UCLA

The ability to compartmentalize reactions into extremely small, nanoliter – femtoliter, volumes has enabled unprecedented sensitivity, and new research into biology and early stages of disease pathophysiology. Current paradigm of compartmentalization leverages ordered microwell arrays and microfluidic droplet generators to great monodisperse reaction compartments. However, these require significant specialized and costly infrastructure to build, maintain, and operate. These barriers inhibit their widespread adoption, limiting research progress. The aim of the work presented in this dissertation is to democratize these compartmentalized assays for the detection of protein biomarkers.

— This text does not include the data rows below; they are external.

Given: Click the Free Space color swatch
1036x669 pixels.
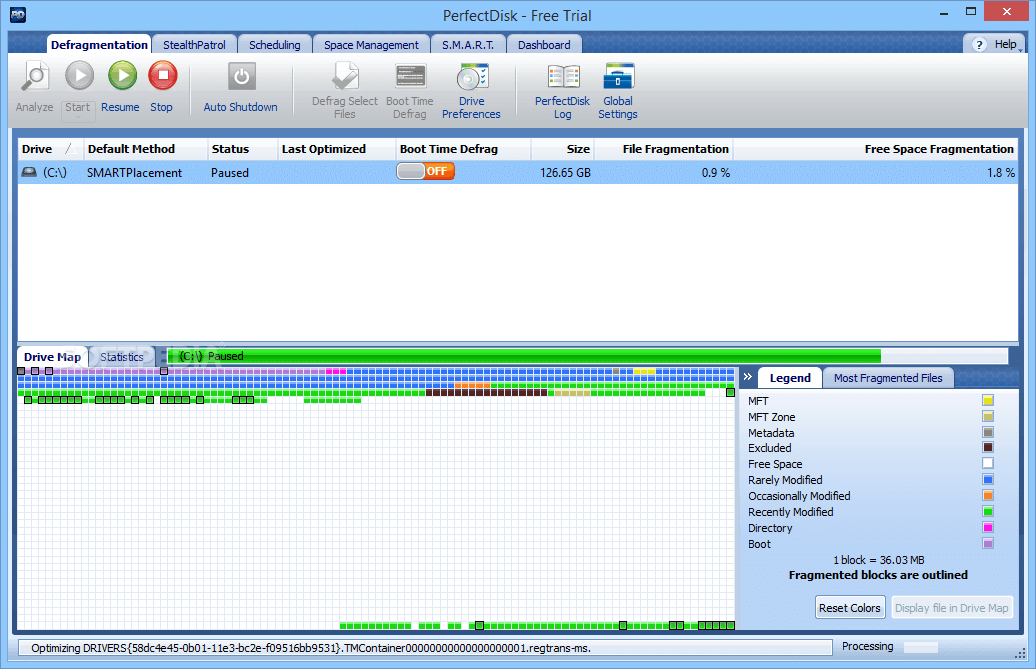Looking at the screenshot, I should click(x=988, y=463).
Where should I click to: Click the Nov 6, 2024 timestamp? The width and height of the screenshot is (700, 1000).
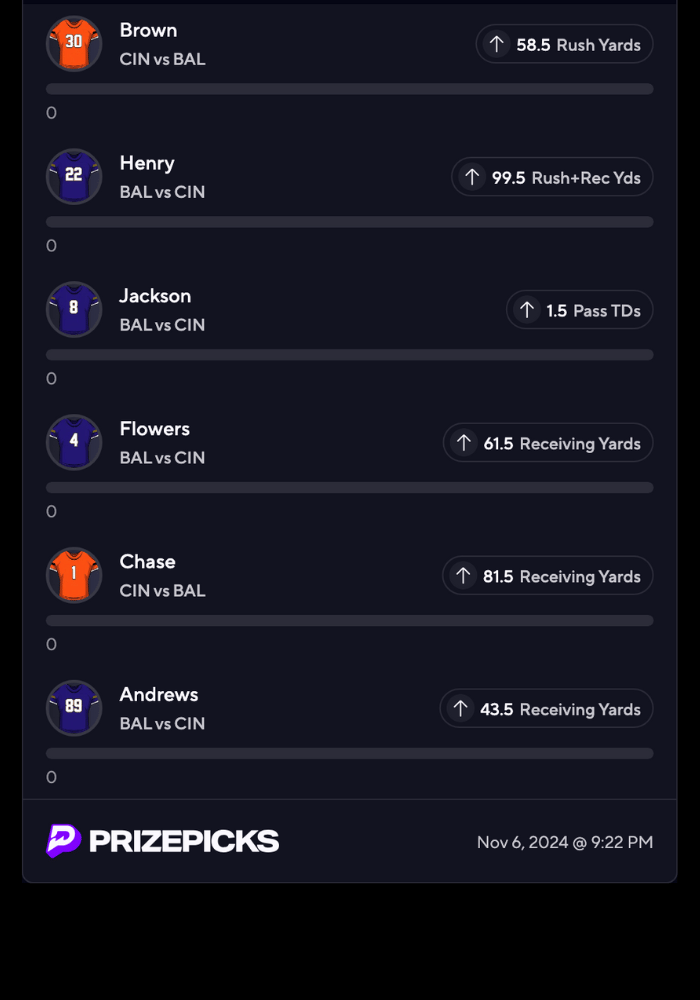coord(565,842)
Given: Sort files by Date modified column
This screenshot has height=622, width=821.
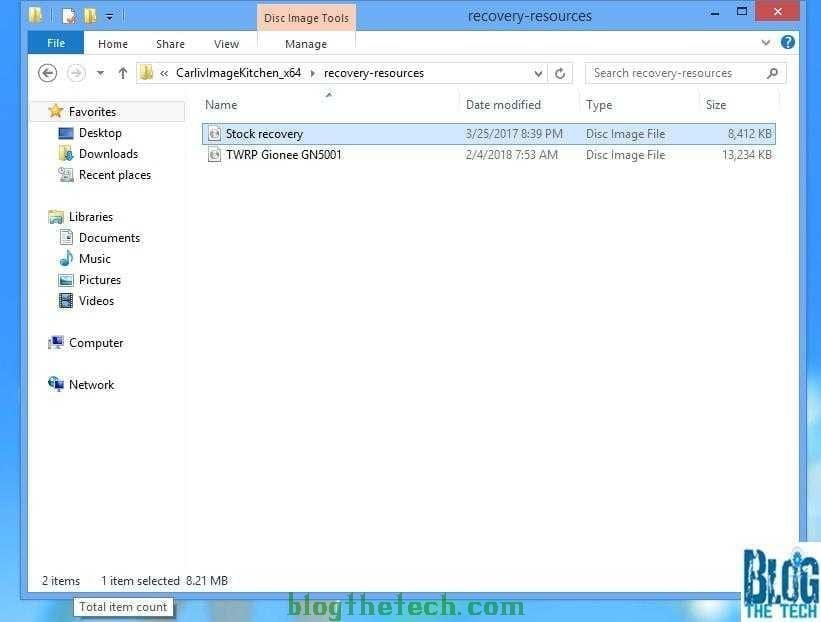Looking at the screenshot, I should point(503,105).
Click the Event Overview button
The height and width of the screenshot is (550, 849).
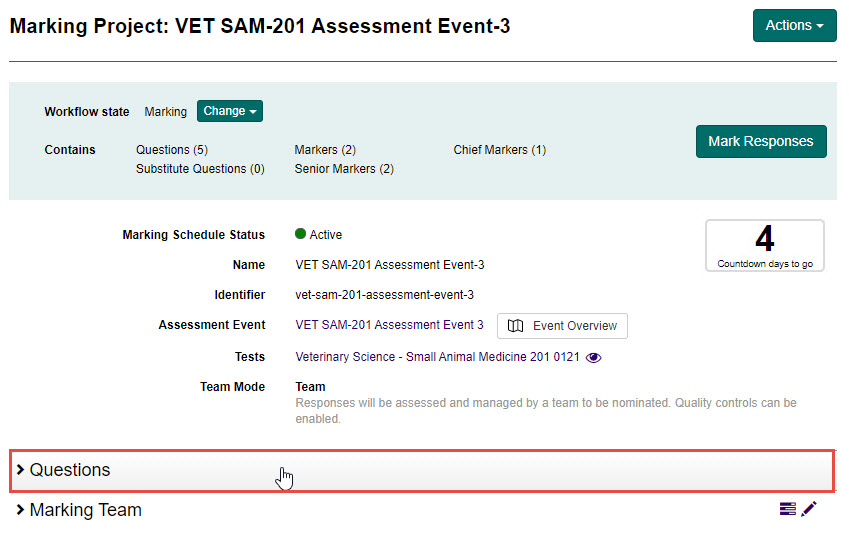(x=562, y=326)
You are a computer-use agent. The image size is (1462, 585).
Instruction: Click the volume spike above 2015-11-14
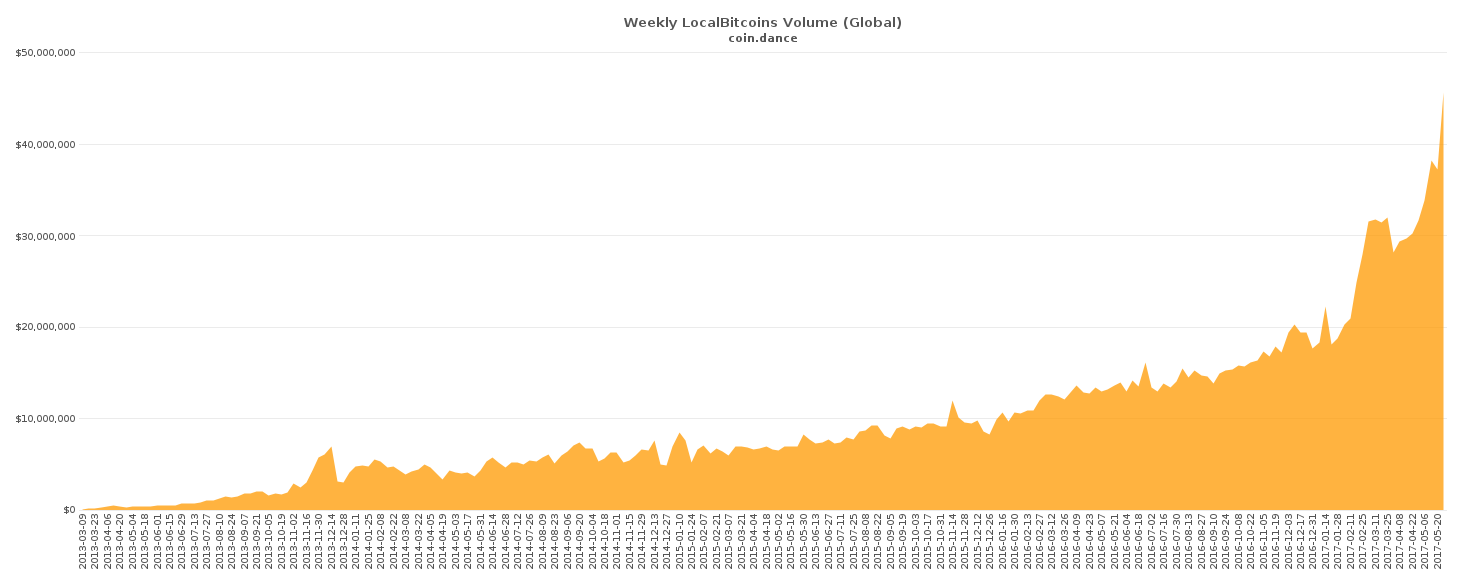click(953, 402)
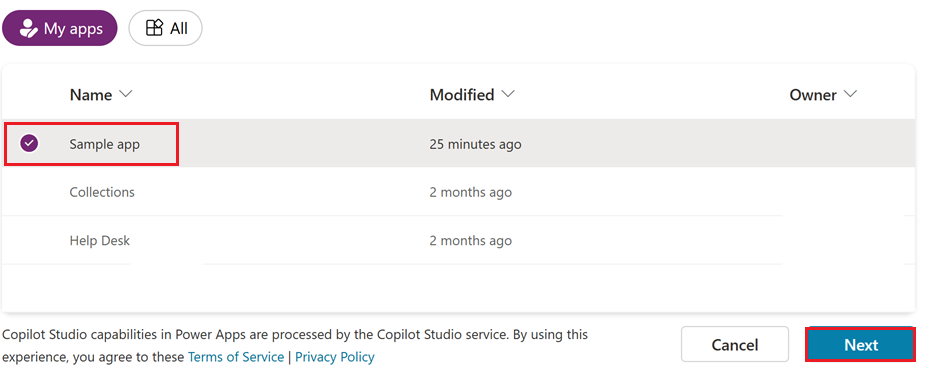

The first chapter serves as an introduction to the work. The second chapter outlines the development of a portable reader and multi-material particle-based assay to enable droplet compartmentalization in a standard well plate format, and readout on easily deployable reader. I show the utility of this platform to measure concentrations of a heart failure biomarker, N-Terminal pro-brain natriuretic peptide (NT-proBNP), down to current clinical cut-off of ~0.1 ng/ml. Through this system, we can enable testing at the current standard of care in low-resource settings and local clinics to quicken treatment decision times for patients.

Given the shift from a disease reactive to preventive care, it is critical to not only be able to diagnose patients but also longitudinally measure them to predict susceptibility to diseases before onset of symptoms, or to measure efficacy of current treatment towards preventing disease relapse. This requires accessible ultrasensitive technologies that can enable biomarker discovery, validation, and testing at larger scales. Such techniques are not only useful for clinical research, but can be used to discover new cellular pathways where effector proteins could be below the detection limits of current techniques. Chapters three and four describe the development of a hydrogel particle-based method to capture proteins from sample solution, and template monodisperse picolitre droplets. By leveraging an excess number of particles to number of target protein molecules in solution, this method enables digital enzyme-linked immunosorbent assay and single molecule sensitivity. The loading and capture of proteins per particle is guided by Poisson statistics, and the picolitre volume enables quick concentration of single enzyme amplified signals to detectable levels.

These work, leveraging particles to enable recognition of proteins and produce a measurable output lay the foundation for new lab on a particle technology for sensitive protein measurements.